How to Understand Wipro’s Position on Lying

Executive Summary

  • Wipro has a compelling defense when called out for lying to National Grid about their SAP experience.
  • It is categorized under the heading of “catch us if you can.”

Wipro receives our highly coveted Golden Pinocchio Award for their responses to National Grid in their motion to dismiss. 

Introduction

When National Grid sued Wipro for failure around a $1 billion set of SAP implementations, National Grid made some accusations, to which Wipro maintained a curious response.

The Claims by National Grid

“Wipro’s representations were knowingly or recklessly false when made,” the firm said at the time.

“As Wipro knew or should have known, it had neither the ability nor intent to assign appropriately experienced and skilled consultants to the Project because… it in fact had virtually no experience implementing an SAP platform for a US-regulated utility.” – The Register

The Wipro Response

“There was no explicit statement indicating that Wipro had not completed implementations of SAP for U.S.-based utilities nor were specific references provided in this regard.

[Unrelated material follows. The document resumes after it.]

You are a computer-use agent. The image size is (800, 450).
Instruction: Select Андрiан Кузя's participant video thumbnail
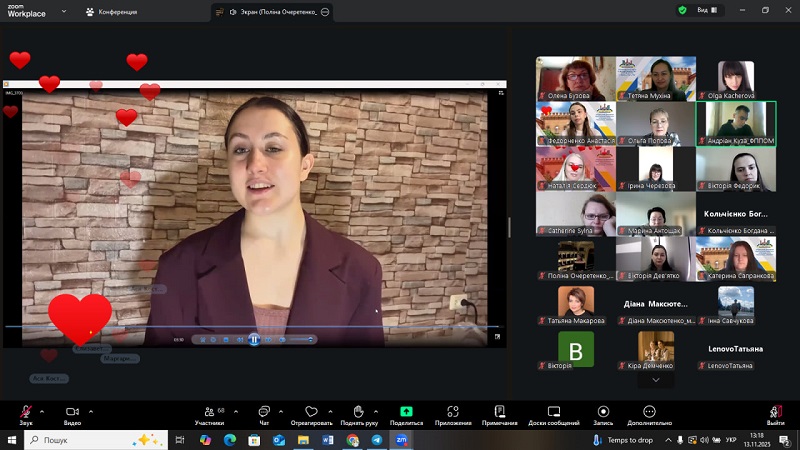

Wipro also defends much of the language in the RFP response as common puffery implying that National Grid had a basic responsibility to check references.  UpperEdge has obtained copies of National Grid’s RFP and Wipro’s response and believes that Wipro has a reasonably good chance of having their motions to dismiss granted.  Oral arguments on these motions are to be held on June 10th.” – Upperedge

Conclusion

This defense from Wipro appears to be “catch us if you can.” And that the problem is not lying but the fact that customers don’t fact-check the lie. This raises the question of why anyone would listen to anything Wipro has to say. If it is false, Wipro will declare that the receiver of the message is responsible for fact-checking Wipro.

References

*https://upperedge.com/sap/wipro-responds-to-national-grids-sap-implementation-billion-dollar-lawsuit/

https://www.theregister.co.uk/2018/08/06/botched_sap_implementation_national_grid_wipro_settlement_75m/

Interesting Comment Snippets

Comment #1

“The problem most large customer service businesses have (water, gas, electricity, fixed or mobile telecoms, ISPs, etc) is that they mistakenly think that they’re not an IT business. So rather than build their own (or buy the IP of an existing system from which to build) they spend hundreds of millions on SAP and are then staggered when it doesn’t work out well.”

Comment #2

“SAP never makes sense. I used to implement it and there is about a 50% of disaster with marginal, at best, upside.

Why people continue to implement SAP is a complete mystery to me. If there were any other business that sold a product which was enormously expensive, not infrequently destroyed their customers’ businesses and had upside in the 10% range, I doubt they would have a customer.

SAP needs to stop blaming the SIs too. Every major SI has had many failed SAP projects. That means your software is a dog and near impossible to implement.”

Comment #3

“Wipro is a cheap alternative but you get what you pay for. They do have some good staff but they don’t pay very well and as it’s an overseas firm, not too many US workers, at least by comparison with the more expensive consultancies.

“Overseas” is a euphemism for Indians.

That leads to a fair bit of turnover among the US workers especially when it’s discovered that raises don’t exist for the most part and greener pastures beckon. Much like IBM, really…”

Comment #4

“I think SAP is about to start getting replaced on a regular basis for a few reasons.

Their software is dog old. Ancient ABAP stuff from the 70s that has been hated by users since the 70s.

Their cloud story is a mess. They have all these random acquisitions which they are trying to squeeze in somewhere (ironically exactly what they used to make much of Oracle doing). They have their IaaS partnerships. They have a useless HEC cloud… A mess.

HANA is a complete money grab and the opposite of what people want in software. Everyone else is going SaaS where the software company includes and manages the database (even Oracle, the database company). SAP decided that people want to pay millions upon millions to flip out a mature database with an immature database and then manage it.”